= Robert Markley =

American academic and author

Robert Markley is an American academic and author who is noted for his contributions to eighteenth-century studies, science studies, and science fiction. He is the W.D. and Sara E. Trowbridge Professor of English at the University of Illinois at Urbana-Champaign, where he is also affiliated with Writing Studies and the Center for East Asian and Pacific Studies. He is an editor of the journal The Eighteenth Century and President of the Society for Literature, Science, and the Arts. The author of more than eighty articles in eighteenth-century studies, science studies, and new media, his recent books include Fallen Languages: Crises of Representation in Newtonian England (Cornell UP, 1993), Virtual Realities and Their Discontents (Johns Hopkins UP, 1996), Dying Planet: Mars in Science and the Imagination (Duke UP, 2005), and The Far East and the English Imagination, 1600-1730 (Cambridge UP, 2006). He has held fellowships from the National Endowment for the Humanities, the Huntington, Clark, and Beinecke Libraries, and most recently at the National Center for Supercomputing Applications. His study of the contemporary science-fiction novelist, Kim Stanley Robinson, is forthcoming from the University of Illinois Press next year.

==Life ==
Robert Markley is a graduate of Vassar College and the University of Pennsylvania.

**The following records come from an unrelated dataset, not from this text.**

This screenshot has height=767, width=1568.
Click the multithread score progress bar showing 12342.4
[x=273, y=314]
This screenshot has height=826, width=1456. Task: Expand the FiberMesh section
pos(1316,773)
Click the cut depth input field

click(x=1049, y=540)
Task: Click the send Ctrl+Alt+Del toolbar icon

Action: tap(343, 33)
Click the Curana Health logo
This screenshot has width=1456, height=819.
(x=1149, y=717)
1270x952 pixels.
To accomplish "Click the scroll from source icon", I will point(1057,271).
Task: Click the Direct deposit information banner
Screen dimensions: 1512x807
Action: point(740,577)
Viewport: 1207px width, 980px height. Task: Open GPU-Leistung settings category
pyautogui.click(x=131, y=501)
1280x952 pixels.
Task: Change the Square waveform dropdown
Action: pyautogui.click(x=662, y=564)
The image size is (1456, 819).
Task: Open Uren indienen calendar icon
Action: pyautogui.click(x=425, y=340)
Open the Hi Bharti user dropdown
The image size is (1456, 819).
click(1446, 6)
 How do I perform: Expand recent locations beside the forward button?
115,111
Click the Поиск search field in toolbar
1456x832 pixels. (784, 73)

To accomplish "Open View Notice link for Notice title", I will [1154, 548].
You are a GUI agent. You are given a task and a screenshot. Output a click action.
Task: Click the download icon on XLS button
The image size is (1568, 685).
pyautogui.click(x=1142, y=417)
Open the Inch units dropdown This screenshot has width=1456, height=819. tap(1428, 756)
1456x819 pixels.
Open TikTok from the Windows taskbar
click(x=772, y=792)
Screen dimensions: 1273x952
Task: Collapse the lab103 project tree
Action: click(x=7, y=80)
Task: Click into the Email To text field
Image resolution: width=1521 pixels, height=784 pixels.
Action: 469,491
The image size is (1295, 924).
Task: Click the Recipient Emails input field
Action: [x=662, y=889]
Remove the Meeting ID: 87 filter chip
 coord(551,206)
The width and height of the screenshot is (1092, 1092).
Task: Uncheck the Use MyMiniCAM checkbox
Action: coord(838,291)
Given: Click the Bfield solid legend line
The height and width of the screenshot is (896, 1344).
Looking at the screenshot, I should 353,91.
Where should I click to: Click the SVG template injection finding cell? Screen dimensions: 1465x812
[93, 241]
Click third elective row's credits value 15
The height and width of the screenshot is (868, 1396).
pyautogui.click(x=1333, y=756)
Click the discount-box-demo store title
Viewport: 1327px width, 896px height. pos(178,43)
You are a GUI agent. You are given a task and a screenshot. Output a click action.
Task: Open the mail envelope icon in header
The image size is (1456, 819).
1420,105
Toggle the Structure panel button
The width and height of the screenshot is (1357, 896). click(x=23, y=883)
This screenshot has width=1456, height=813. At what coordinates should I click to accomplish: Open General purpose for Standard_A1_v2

Prior to his work at the University of Illinois, Markley taught at several universities, including Tulane, the University of Washington, and West Virginia University, where he held the Jackson Distinguished Chair of British Literature.

==Publications==

===Books===
- The Far East and the English Imagination 1600-1730. Cambridge: Cambridge University Press, 2006.
- Dying Planet: Mars in Science and the Imagination. Durham: Duke University Press, 2005.
- Fallen Languages: Crises of Representation in Newtonian England, 1660-1740. Ithaca: Cornell University Press, 1993.
- Two-Edg'd Weapons: Style and Ideology in the Comedies of Etherege, Wycherley, andCongreve. Oxford: Clarendon Press, 1988.